Hello again, Amberly. I wrote a long post a few days ago in response to your question and somehow managed to delete it into the infinity of cyberspace. "xintexas" basically summed up my lengthy post as she is so correct in stating that crate training is not punishment, and just like you wouldn't imagine a crib as a jail cell for a baby you shouldn't consider a crate a puppy prison. Like a mother wolf that won't allow her pups to leave the den until they learn some of the survival rules, a pet parent needs to define the rules (via crates) for his/her domesticated puppy before he or she is allowed full roaming privileges in your home.


As I've said in other posts, crate training is not a life sentence and the ultimate goal is an always open kennel (safe place) for the dog to retreat. I've used crate training for all of my canine pups and all learned "the house rules" (potty training) within three to four months. Honestly, the only accidents they ever had over five months of age were due to illness, not misbehavior, and that is quite acceptable.

Yes it will break your heart as young puppies cry at night crated in those early days. But it will break your heart into many more pieces should you raise a spoiled puppy into a dog that you can't control or care for on a regular basis. Remember: You, as the owner of a instinctively pack orientated canine, are the Alpha animal. Act accordingly.

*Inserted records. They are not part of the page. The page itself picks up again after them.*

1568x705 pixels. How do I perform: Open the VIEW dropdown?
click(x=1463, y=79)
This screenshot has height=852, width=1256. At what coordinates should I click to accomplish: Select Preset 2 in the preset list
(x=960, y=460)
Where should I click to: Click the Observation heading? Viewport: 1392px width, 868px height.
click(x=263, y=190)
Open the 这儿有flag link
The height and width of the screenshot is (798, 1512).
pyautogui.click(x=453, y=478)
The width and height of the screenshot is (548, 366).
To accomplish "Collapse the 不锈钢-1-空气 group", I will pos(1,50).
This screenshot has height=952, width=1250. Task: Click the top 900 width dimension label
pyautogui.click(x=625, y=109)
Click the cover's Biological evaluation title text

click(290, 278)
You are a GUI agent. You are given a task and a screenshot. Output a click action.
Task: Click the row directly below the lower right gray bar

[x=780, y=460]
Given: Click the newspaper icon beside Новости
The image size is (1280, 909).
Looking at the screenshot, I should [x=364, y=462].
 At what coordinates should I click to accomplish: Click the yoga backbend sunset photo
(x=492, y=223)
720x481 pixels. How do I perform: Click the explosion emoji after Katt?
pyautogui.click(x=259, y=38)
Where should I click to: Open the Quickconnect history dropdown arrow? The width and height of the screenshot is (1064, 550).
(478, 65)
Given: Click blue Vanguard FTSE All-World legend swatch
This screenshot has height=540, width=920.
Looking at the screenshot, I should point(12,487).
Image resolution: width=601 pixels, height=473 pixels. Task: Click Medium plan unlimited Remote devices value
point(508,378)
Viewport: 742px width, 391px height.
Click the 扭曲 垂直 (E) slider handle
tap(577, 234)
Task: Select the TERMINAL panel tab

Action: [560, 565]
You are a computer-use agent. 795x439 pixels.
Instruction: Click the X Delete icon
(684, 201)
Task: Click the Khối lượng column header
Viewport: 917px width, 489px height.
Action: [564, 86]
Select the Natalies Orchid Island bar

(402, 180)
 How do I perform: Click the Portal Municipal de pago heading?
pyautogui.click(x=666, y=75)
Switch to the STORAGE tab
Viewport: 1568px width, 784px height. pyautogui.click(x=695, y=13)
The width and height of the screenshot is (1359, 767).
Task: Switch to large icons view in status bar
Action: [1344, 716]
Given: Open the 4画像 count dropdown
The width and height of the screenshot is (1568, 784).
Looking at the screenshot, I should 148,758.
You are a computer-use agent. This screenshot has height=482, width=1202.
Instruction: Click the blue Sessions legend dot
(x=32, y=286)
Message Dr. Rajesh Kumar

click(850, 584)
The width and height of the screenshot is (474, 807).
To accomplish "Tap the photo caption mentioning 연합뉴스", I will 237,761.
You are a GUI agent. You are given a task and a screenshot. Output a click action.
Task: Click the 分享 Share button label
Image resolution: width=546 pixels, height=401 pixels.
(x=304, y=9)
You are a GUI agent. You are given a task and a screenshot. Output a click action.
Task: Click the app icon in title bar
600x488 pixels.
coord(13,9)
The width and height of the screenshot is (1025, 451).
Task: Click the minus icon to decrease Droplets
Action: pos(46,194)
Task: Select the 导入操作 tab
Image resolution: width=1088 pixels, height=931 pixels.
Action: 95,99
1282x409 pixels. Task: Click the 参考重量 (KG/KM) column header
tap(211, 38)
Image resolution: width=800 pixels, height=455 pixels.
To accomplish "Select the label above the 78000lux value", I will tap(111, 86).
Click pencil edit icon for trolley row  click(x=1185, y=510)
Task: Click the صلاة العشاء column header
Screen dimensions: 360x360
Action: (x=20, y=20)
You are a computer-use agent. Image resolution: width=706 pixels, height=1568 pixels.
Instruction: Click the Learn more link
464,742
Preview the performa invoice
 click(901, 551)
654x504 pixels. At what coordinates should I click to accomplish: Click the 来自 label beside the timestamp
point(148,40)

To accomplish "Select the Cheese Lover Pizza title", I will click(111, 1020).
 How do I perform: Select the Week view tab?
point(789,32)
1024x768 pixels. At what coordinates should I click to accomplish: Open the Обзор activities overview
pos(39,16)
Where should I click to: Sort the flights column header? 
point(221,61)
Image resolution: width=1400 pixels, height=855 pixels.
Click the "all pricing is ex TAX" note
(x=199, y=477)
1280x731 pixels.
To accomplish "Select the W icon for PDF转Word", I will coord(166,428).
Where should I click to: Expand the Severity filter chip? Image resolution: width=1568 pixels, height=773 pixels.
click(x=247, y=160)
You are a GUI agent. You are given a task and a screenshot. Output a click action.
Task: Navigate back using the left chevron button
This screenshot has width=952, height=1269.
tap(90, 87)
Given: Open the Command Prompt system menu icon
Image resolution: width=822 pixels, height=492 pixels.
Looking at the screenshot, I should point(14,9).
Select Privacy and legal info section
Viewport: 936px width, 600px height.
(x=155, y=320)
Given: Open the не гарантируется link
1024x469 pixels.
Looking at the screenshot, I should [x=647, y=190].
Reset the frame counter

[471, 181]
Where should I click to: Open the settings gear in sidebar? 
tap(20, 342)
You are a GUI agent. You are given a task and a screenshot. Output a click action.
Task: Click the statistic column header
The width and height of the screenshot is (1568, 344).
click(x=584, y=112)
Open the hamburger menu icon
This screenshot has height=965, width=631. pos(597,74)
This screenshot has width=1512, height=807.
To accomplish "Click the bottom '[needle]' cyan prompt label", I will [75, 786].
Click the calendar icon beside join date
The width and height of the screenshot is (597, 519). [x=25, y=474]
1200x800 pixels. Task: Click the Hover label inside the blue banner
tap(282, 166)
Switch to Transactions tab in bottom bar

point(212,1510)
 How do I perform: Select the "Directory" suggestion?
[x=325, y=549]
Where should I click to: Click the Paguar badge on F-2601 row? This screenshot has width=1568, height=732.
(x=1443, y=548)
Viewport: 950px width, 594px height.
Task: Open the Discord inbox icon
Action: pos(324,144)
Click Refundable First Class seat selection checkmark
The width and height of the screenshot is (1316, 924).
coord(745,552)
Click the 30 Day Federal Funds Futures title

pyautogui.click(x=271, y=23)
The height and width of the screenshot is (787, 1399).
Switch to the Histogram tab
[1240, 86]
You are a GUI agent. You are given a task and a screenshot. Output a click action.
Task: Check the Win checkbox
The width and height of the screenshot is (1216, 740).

To address your concerns of wet bedding being drooling or vomit, I highly suspect it is drool. At ten weeks, teething issues could be the culprit. Consider buying her serious chew toys, such as the "Kong" toys that can be filled with peanut butter or treats. As a Boxer, she will most probably be able to destroy Kongs when she is full grown, but as a puppy with possible teething issues, the toys will give her hours of entertainment. Then again, our grown Mastiffs still treat their Kong toys kindly as we still use them for treat dispensers! :-)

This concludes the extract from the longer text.